Brincar o dia todo também não é saudável. O brincar se relaciona ao processo de expansão, mas é preciso contrabalancear com momentos de contração, em que a criança tem a oportunidade de entrar em contato consigo mesma, como nos momentos da alimentação, de ouvir uma história ou de fazer um pão, por exemplo. Se a criança tiver garantidos momentos de expansão, será natural ela também ansiar pelo seu oposto, a contração. Isso torna as tarefas como o banho ou se sentar para comer mais fáceis de serem aderidas pelos pequenos. Na maioria das vezes, esta alternância de polaridades não é oferecida às crianças. Insere-se em sua rotina uma grande carga de atividades dirigidas que, em sua maioria, estão relacionadas à contração. Um exemplo claro disso é o excesso de contato com eletrônicos, que torna as crianças inativas, apenas recebendo informação.
Na pedagogia é comum dizerem que se quisermos conhecer, verdadeiramente, a criança, devemos observar como ela brinca. Alguns adultos, erroneamente, entendem que a hora do brincar é o momento de um café ou responder mensagens no celular. Claro que, às vezes, essa é uma oportunidade para o adulto executar tarefas necessárias e não há problemas em fazê-lo. Mas a frequência deveriam ser policiadas por ele. É essencial que os pais estejam atentos aos seus nossos próprios excessos. Quem puder usar este tempo para observar a criança, certamente aprenderá a escutar seu filho e perceber suas emoções a partir do modo como ele brinca, fala ou se relaciona com outras crianças.

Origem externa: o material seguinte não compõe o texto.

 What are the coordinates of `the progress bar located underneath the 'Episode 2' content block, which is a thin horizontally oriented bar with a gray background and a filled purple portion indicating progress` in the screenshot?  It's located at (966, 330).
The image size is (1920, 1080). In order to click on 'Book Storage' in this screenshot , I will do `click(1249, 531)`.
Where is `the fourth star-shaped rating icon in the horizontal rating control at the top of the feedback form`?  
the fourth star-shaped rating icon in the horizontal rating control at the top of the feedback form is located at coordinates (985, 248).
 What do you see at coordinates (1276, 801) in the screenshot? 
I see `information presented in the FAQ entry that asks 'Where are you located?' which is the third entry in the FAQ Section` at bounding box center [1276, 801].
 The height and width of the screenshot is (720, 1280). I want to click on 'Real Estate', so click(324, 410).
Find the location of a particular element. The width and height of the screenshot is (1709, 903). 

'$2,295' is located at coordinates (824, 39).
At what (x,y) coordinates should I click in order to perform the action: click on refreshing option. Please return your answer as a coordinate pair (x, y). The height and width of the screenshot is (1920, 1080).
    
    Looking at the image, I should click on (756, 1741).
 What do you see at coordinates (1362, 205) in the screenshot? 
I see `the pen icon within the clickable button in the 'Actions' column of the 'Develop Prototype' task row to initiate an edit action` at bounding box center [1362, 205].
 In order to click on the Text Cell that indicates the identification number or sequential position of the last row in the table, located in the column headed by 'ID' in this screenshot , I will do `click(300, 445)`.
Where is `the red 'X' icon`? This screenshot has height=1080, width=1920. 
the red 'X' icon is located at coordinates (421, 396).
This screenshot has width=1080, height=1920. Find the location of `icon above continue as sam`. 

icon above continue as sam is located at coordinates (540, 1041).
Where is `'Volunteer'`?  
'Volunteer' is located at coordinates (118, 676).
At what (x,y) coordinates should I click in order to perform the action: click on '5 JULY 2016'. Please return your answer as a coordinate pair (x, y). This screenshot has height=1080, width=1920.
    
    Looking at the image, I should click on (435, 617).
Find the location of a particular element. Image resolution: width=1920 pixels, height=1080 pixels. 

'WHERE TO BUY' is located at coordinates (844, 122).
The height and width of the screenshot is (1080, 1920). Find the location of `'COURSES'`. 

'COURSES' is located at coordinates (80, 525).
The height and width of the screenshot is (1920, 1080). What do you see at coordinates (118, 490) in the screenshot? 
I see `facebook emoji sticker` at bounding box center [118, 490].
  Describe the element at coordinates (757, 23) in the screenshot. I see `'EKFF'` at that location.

O brincar livre é momento de experimentação e, por essa razão, devemos conter nosso ímpeto de dar explicações. Aqui mora uma lição preciosa para os pais: permitir que as crianças descubram soluções, em vez de mostrar o “jeito certo” de fazer. Se o adulto ensina, tira da criança a capacidade de aprender por si e permitir essas experimentações faz com que a criança leve uma lição para toda a vida: a capacidade de superação e de descobrir soluções por si mesma.
Brincar em cada idade
O brincar livre varia de acordo com a faixa etária da criança. Quando ela olha para as próprias mãos, ainda bebê, está brincando e se relacionando com seu corpo.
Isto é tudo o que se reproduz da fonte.